Although a large number of chemical separations can be conveniently described by acknowledging the differences in the net ionic charge of two or more analytes as the basis for separation, many other separations rely on more subtle differences in the coordination chemistry and/or solution speciation as a means of effecting separation. As a general approximation, the differences in coordination preferences and/or solution speciation between two ions can be conveniently attributed to the different charge densities, where electrostatic interactions predominate.
The charge density is defined as the overall charge per unit volume occupied by a given mono- or polyatomic ion. The concept of charge density is a contributing factor to Hard/Soft Acid/Base Theory. In accordance with that Theory, ions defined as “Hard” are not very polarizable and typically have large absolute values of charge density (e.g., Li+, Al3+, F−, and O2−) whereas those ions defined as “Soft” have lower charge densities and are more easily polarized (e.g., Hg2+, Bi3+, I1−, TcO41−, and the like).
Explanations based solely on differences in ionic charge do not adequately describe the many separations of similarly-charged analytes that are routinely segregated based on differences in the charge densities of those analytes; for example, separation of Ce3+ from Lu3+ or F1− from I1−. For the Ce3+/Lu3+ separation, the cations are of identical charge but the well-known lanthanide contraction effects a systematic decrease in the lanthanide ionic radius and, hence the ionic volume, which results in a net increase in charge density across the lanthanide series. This net increase in charge density can effect differences in the hydration number (primary and secondary spheres), solution speciation, and coordination chemistry that, individually or collectively, can serve as the basis for a separation.
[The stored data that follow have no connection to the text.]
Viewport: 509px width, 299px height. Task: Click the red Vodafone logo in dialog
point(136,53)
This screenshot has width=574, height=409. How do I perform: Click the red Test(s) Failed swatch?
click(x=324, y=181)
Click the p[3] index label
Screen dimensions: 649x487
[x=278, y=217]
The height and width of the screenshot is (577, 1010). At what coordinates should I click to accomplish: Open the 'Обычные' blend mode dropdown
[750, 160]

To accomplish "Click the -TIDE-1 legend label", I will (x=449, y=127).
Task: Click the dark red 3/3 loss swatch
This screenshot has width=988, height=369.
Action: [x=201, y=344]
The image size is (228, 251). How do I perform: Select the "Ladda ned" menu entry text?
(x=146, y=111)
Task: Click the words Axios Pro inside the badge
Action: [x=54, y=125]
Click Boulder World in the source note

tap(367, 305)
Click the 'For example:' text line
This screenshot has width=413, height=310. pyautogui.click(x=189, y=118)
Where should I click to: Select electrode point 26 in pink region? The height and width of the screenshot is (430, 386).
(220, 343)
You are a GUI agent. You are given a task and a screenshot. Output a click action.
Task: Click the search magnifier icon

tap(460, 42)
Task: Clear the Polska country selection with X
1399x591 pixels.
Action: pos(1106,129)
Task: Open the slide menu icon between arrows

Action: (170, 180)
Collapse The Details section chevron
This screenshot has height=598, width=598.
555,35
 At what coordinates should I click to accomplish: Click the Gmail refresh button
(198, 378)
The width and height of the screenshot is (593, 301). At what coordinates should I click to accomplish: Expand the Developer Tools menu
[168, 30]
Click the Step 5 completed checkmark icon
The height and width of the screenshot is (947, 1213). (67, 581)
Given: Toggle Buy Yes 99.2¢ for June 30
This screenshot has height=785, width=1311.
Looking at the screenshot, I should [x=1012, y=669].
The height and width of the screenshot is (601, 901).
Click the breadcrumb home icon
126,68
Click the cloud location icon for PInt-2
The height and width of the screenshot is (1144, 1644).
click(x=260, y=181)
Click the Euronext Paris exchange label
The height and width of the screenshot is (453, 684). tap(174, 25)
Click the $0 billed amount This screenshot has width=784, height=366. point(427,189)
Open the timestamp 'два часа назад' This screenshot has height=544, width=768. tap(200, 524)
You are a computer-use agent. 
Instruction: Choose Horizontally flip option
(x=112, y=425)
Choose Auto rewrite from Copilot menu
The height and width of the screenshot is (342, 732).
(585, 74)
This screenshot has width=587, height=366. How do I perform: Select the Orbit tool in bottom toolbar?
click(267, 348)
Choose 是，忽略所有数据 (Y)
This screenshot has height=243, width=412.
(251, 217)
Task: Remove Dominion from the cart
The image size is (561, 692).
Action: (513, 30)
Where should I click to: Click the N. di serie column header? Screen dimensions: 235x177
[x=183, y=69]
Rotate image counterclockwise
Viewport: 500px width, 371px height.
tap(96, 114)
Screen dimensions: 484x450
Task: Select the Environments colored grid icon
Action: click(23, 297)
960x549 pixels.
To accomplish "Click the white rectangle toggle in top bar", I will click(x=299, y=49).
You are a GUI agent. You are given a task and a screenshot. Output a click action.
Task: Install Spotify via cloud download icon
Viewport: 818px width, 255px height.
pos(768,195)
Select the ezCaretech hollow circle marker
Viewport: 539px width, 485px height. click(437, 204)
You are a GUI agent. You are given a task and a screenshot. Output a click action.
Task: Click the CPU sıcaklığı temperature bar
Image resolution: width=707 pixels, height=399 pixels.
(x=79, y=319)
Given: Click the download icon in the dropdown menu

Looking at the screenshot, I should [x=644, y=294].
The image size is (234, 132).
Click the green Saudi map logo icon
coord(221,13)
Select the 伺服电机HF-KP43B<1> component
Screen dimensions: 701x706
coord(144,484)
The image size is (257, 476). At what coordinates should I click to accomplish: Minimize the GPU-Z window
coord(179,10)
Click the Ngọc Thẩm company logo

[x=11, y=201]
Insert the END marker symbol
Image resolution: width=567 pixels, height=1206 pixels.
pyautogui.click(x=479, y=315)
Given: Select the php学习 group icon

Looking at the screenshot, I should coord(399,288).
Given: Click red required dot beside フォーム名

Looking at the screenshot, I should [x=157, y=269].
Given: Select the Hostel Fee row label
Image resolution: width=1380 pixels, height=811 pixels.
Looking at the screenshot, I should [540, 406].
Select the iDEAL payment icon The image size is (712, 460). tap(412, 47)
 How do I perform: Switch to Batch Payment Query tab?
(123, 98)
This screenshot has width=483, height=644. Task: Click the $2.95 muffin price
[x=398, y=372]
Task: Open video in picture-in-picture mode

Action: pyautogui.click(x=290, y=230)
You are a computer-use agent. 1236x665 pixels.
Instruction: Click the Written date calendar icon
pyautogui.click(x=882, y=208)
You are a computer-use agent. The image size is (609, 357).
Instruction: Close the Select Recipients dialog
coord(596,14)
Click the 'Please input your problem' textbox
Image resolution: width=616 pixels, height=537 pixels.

In another example, the charge density of the halide anions decreases upon travelling down the group, as the ionic radius (and volume) increases and the charge becomes more diffuse. Such differences in charge density can be exploited for separations because the electrostatic interactions governing ion-ligand and ion-solvent interactions are different, which provides a convenient chemical aspect to be exploited for a given separation.
The concept of charge density is not limited strictly to monatomic ions, and is readily extended to polyatomic species; for example, NH41+/N(CH2CH3)1+ and TcO41−/IO31−. In each example, the ions are of like charge but each occupies a different volume, thereby changing the charge density and altering the ionic interaction characteristics and solution speciation, as reflected in the parameters such as free energies of hydration, overall hydration number, complex formation constants, and the like.
The eluate from the primary separation column (desired daughter-depleted parent-daughter solution or solution having a lessened concentration of desired daughter radionuclide) that contains the parent and a lessened amount of the desired daughter radionuclide is removed (separated) from the first separation medium that is laden with the desired daughter. That solution can be discarded, but is preferably collected into a vessel and permitted to again approach radioactive steady state so that further amounts of desired daughter can be obtained. The primary separation column containing the daughter radionuclide is then typically rinsed to remove any residual impurities that might be present such as from the interstices prior to elution of the daughter (stripping).
In order to maximize the convenience and effectiveness of this multicolumn generator method, knowledge of the solution speciation of the daughter radionuclide and its radionuclidic parents are used to select both the strip solution and the material or materials of the second separation medium of the second chromatographic column (the guard column). In ideal practice, the daughter-selective primary separation medium-containing column is stripped with a solution that permits the desired daughter radionuclide to elute directly through the guard column without the need for any chemical adjustment to the solution medium, while any parent or other daughter ion interferents are retained on that second column.
Solution storage of the radioactive source material and use of a multicolumn selectivity inversion method in which the desired daughter radionuclide is first selectively extracted and then further decontaminated of residual parent ions by a second separation medium-containing guard column serve to minimize radiolytic damage to the support medium and afford reliable production of near theoretical yields of highly pure desired daughter radionuclides. In a typical application, a primary separation column exhibits a high affinity for the desired daughter and a low affinity for the parent and any other daughter radionuclides, whereas the guard column contains a second separation medium that has high affinity for the parent and a low affinity for the desired daughter radionuclide.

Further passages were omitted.